Whole-body PET scan using ^{18}F-FDG to show liver metastases of a colorectal tumor

In PET imaging, [^{18}F]FDG is primarily used for imaging tumors in oncology, where a static [^{18}F]FDG PET scan is performed and the tumor [^{18}F]FDG uptake is analyzed in terms of Standardized Uptake Value (SUV). FDG PET/CT can be used for the assessment of glucose metabolism in the heart and the brain. [^{18}F]FDG is taken up by cells, and subsequently phosphorylated by hexokinase (whose mitochondrial form is greatly elevated in rapidly growing malignant tumours). Phosphorylated [^{18}F]FDG cannot be further metabolised and is thus retained by tissues with high metabolic activity, such as most types of malignant tumours. As a result, FDG-PET can be used for diagnosis, staging, and monitoring treatment of cancers, particularly in Hodgkin's disease, non-Hodgkin lymphoma, colorectal cancer, breast cancer, melanoma, and lung cancer. It has also been approved for use in diagnosing Alzheimer's disease.

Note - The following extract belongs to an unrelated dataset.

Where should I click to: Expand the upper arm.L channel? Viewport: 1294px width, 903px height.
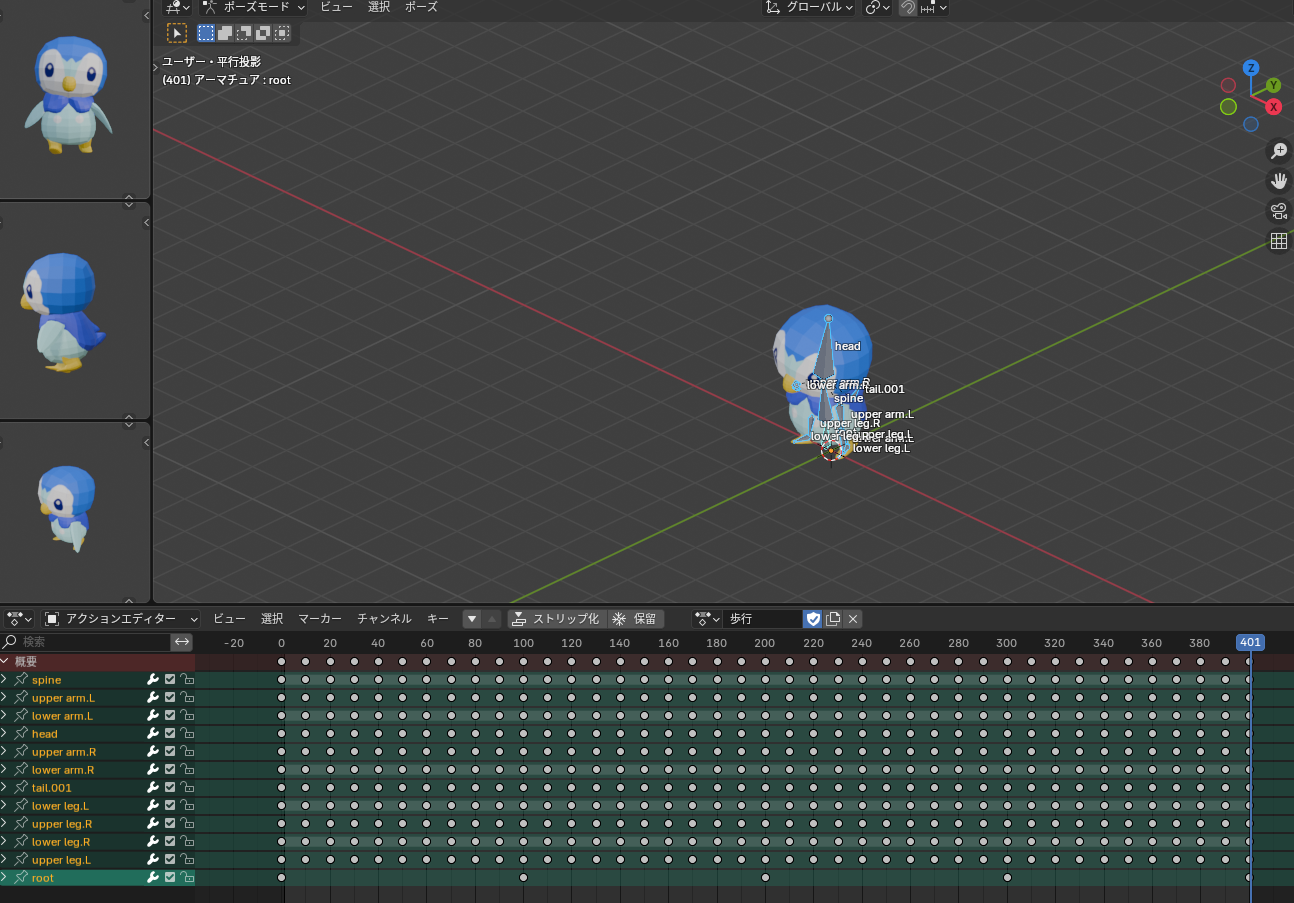click(4, 698)
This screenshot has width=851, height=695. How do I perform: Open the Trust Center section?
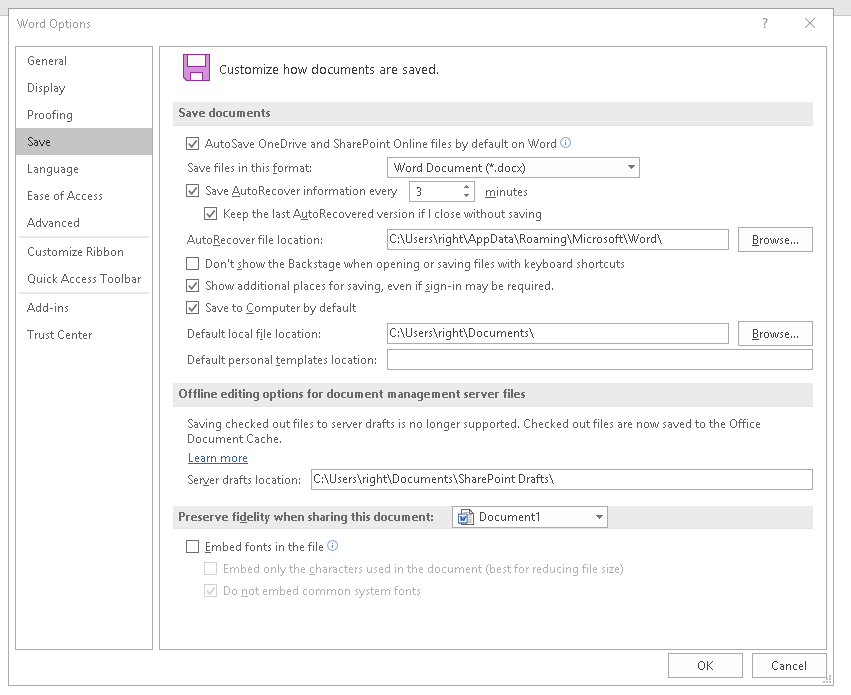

In body-scanning applications in searching for tumor or metastatic disease, a dose of [^{18}F]-FDG in solution (typically 5 to 10 millicuries or 200 to 400 MBq) is typically injected rapidly into a saline drip running into a vein, in a patient who has been fasting for at least six hours, and who has a suitably low blood sugar. (This is a problem for some diabetics; usually PET scanning centers will not administer the isotope to patients with blood glucose levels over about 180 mg/dL = 10 mmol/L, and such patients must be rescheduled). The patient must then wait about an hour for the sugar to distribute and be taken up into organs which use glucose – a time during which physical activity must be kept to a minimum, in order to minimize uptake of the radioactive sugar into muscles (this causes unwanted artifacts in the scan, interfering with reading especially when the organs of interest are inside the body vs. inside the skull). Then, the patient is placed in the PET scanner for a series of one or more scans which may take from 20 minutes to as long as an hour (often, only about one-quarter of the body length may be imaged at a time).